Saved data entries
● ● ● ● ●

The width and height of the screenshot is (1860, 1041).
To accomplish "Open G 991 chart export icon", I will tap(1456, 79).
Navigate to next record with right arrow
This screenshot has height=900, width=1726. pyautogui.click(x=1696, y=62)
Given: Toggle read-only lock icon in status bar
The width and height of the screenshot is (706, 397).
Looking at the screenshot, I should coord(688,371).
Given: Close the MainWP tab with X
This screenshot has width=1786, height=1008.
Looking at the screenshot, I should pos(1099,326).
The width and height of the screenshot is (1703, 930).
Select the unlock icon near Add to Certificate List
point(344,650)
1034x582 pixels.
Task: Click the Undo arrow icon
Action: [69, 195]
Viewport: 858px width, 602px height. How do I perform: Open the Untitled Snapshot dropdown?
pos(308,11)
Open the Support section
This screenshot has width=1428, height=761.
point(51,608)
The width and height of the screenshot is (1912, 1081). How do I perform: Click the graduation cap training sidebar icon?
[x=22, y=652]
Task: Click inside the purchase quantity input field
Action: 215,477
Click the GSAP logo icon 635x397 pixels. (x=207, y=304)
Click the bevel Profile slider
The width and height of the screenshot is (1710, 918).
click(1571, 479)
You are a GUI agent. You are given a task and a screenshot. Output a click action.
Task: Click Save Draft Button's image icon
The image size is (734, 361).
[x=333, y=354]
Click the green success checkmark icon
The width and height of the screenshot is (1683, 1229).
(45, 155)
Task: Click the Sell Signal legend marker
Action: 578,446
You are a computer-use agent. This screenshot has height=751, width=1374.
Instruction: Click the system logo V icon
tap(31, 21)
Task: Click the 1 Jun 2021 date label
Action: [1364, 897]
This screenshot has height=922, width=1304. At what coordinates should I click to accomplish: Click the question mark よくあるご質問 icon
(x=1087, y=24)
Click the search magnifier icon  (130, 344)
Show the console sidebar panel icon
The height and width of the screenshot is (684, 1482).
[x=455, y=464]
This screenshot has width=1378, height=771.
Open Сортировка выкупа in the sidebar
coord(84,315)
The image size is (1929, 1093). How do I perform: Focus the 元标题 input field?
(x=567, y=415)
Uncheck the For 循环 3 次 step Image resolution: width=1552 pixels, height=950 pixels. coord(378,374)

● ● ● ● ●

:: What to work on ::
The records above should be printed in full, exactly as they appear.

:: Written answer ::
The width and height of the screenshot is (1860, 1041).
To accomplish "Open G 991 chart export icon", I will tap(1456, 79).
Navigate to next record with right arrow
This screenshot has height=900, width=1726. pyautogui.click(x=1696, y=62)
Given: Toggle read-only lock icon in status bar
The width and height of the screenshot is (706, 397).
Looking at the screenshot, I should coord(688,371).
Given: Close the MainWP tab with X
This screenshot has width=1786, height=1008.
Looking at the screenshot, I should pos(1099,326).
The width and height of the screenshot is (1703, 930).
Select the unlock icon near Add to Certificate List
point(344,650)
1034x582 pixels.
Task: Click the Undo arrow icon
Action: [69, 195]
Viewport: 858px width, 602px height. How do I perform: Open the Untitled Snapshot dropdown?
pos(308,11)
Open the Support section
This screenshot has width=1428, height=761.
point(51,608)
The width and height of the screenshot is (1912, 1081). How do I perform: Click the graduation cap training sidebar icon?
[x=22, y=652]
Task: Click inside the purchase quantity input field
Action: 215,477
Click the GSAP logo icon 635x397 pixels. (x=207, y=304)
Click the bevel Profile slider
The width and height of the screenshot is (1710, 918).
click(1571, 479)
You are a GUI agent. You are given a task and a screenshot. Output a click action.
Task: Click Save Draft Button's image icon
The image size is (734, 361).
[x=333, y=354]
Click the green success checkmark icon
The width and height of the screenshot is (1683, 1229).
(45, 155)
Task: Click the Sell Signal legend marker
Action: 578,446
You are a computer-use agent. This screenshot has height=751, width=1374.
Instruction: Click the system logo V icon
tap(31, 21)
Task: Click the 1 Jun 2021 date label
Action: [1364, 897]
This screenshot has height=922, width=1304. At what coordinates should I click to accomplish: Click the question mark よくあるご質問 icon
(x=1087, y=24)
Click the search magnifier icon  (130, 344)
Show the console sidebar panel icon
The height and width of the screenshot is (684, 1482).
[x=455, y=464]
This screenshot has width=1378, height=771.
Open Сортировка выкупа in the sidebar
coord(84,315)
The image size is (1929, 1093). How do I perform: Focus the 元标题 input field?
(x=567, y=415)
Uncheck the For 循环 3 次 step Image resolution: width=1552 pixels, height=950 pixels. coord(378,374)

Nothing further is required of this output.